Yes, the FireAngel app notifies you of an event and sends an email. It would be useful to have greater integration into Home Assistant, as you could switch on the lights, unlock the door etc to make exiting the house quicker/safer/easier, but the core of what you need (IMO) is catered for by the FireAngel app and Alexa. It might be possible to use the Home Assistant IMAP Email Content integration to create sensors for the different events from the emails it sends, but I haven’t had any success in using this (for other things either) yet. The documentation for this integration is a little lacking/unclear and I need to spend more time getting my head around how you use this integration.
Who provides your email? Is it Gmail? I have just managed to do this with the IMAP Email Content integration that you mentioned
This is the config I used
sensor:
- platform: imap_email_content
name: IMAP Email
server: imap.gmail.com
port: 993
username:
password:
senders:
- [email protected]
template:
sensor:
- name: FireAngel Alarms
state: >
{{ state_attr('sensor.imap_email','body')
|regex_findall_index(">(.*) has been detected") }}
Hope this helps!
So I was in communication with FireAngel at this time. I sent some test results to them which were not good at all. I received direct feedback at the time that this downtime was a result of improvements following my complaint.
The complaint I made to their tech department, related to a test I carried out, where I could get the gateway to say “all devices are OK / Online”, even as though I’d bagged up all my alarms and removed them from the property.
After being bitterly disappointed with the gateway (and not minding if I destroyed it), I attached it to a debugger, to see exactly what it was doing. With the mindset of intercepting its comms to create a local HA integration.
I could see all the JSON state changes being sent to AWS. But in the end I went a different route (I will post the details in this thread). But I can also attach a debug log of the gateway communicating with AWS, in case anyone wants to take a look.
However, my recommendation is not to buy the gateway. It is a very unreliable piece of kit. There are better ways to get the WiSafe2 feed into HA.
My gateway has been offline for almost a year, and the App still reports 1 device as ‘online’.
It also states "Monitoring the risk to your home in real time using complex algorithms… Everything is OK”.
Hi. I’m no HA expert. But I would like to share here my experience of integrating WiSafe2 alarms with HA. For any who are interested…
Like some others, I have expired Nest Protects, which I wanted to replace with a cheaper alternative, but I also wanted to realise a HA integration.

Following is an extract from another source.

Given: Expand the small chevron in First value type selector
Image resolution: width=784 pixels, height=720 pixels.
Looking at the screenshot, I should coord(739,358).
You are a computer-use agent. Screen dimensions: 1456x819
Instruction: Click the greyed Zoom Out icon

I initially purchased the FireAngel Gateway, but found it to be a dreadfully unreliable piece of kit (remove all the alarms at once, and it won’t notice)!

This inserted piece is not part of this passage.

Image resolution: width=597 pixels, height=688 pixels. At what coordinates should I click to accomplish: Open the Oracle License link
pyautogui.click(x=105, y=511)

I also observed that the gateway would not do anything if it couldn’t reach it’s AWS end-point. i.e. It wouldn’t work to snoop the alarms locally. It would only work to snoop what was being uploaded to AWS.
So in the end, the approach I took was to build my own WiSafe2 gateway.
It means all the coms is local, the alarms are unmodified, and I can listen in / talk back to them.
With this, I am able to see states, test and silence the alarms from within HA, I receive alert notifications on my phone and my google homes speak out which alarm was triggered.
I’m absolutely sure that my HA automations can be improved by the community, as I’m not experienced in creating them. So if this is your area, feel free to help improve them.
RE: My gateway…
The WiSafe2 protocol uses an 868MHz radio. The communication is encrypted and the specification is not documented for the public.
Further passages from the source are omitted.